Source extract Block Start
Illustration c 2023 Bryce C. Hendry
Daniel McKegney had some tough news for his dad in North Carolina.
Daniel had been in rehab outside Austin, Texas for three months. He needed more time and money to work on his fentanyl addiction. The bills from BRC Recovery, a treatment provider owned by a private equity (PE) company, already were about US$150,000.
As reported in Kaiser Family Foundation Health News, “McKegney wasn’t happy with his care. … he had been advised against the long-term use of Suboxone, a medication often recommended to treat opioid addiction, because BRC does not consider it a form of abstinence.”
After five days of detox, McKegney’s plan included a weekly therapy session and 12-step group meetings, which are available at no charge to many Americans. McKegney told KFF Health News that a BRC staffer had recommended a fourth treatment month and had been in the room when Daniel called his dad.
The involvement of PE firms in addiction treatment is one front in a broad advance by mammoth investors across American healthcare. Susan Birk has described how private investment is now significant everywhere in medicine -- hospitals, biotech, billing, staffing, hospice, pharma, veterinary, surgery, elder care, dermatology, medical devices, and more.
I had begun noticing articles on private equity in healthcare in 2021. A colleague and I are studying the history of how Medicare has been financed and why Medicare and all other US healthcare costs have risen without pause despite equally persistent efforts to rein them in.
Source extract Block End
Data supplied Block Start
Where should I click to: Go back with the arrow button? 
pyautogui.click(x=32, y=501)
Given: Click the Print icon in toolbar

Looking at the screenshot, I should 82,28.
Data supplied Block End
Data supplied Block Start
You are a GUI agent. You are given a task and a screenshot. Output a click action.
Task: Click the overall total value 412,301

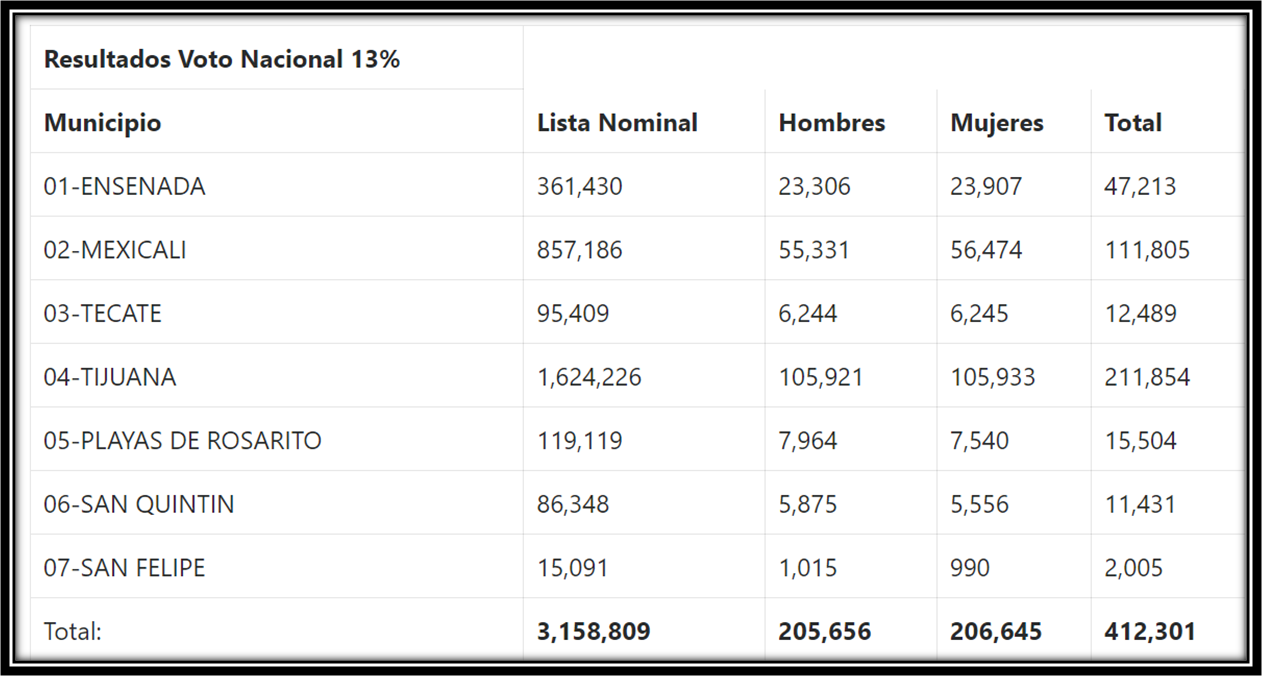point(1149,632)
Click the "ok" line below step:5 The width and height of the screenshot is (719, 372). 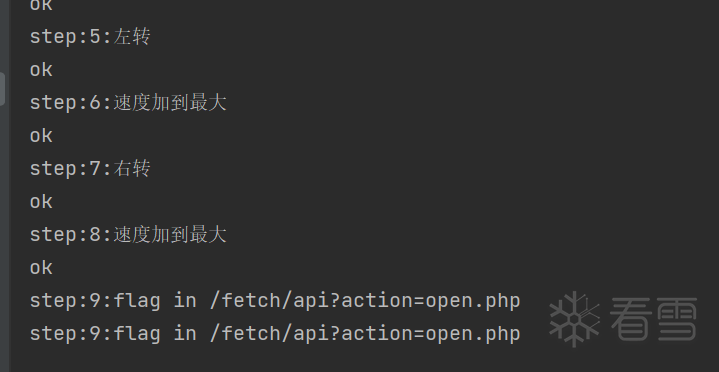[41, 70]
Data supplied Block End
# Exercise requirements
Please retype the article on private equity in healthcare above, everything from "The involvement of" down to "rein them in.", without changing a word.

# Written solution
The involvement of PE firms in addiction treatment is one front in a broad advance by mammoth investors across American healthcare. Susan Birk has described how private investment is now significant everywhere in medicine -- hospitals, biotech, billing, staffing, hospice, pharma, veterinary, surgery, elder care, dermatology, medical devices, and more.
I had begun noticing articles on private equity in healthcare in 2021. A colleague and I are studying the history of how Medicare has been financed and why Medicare and all other US healthcare costs have risen without pause despite equally persistent efforts to rein them in.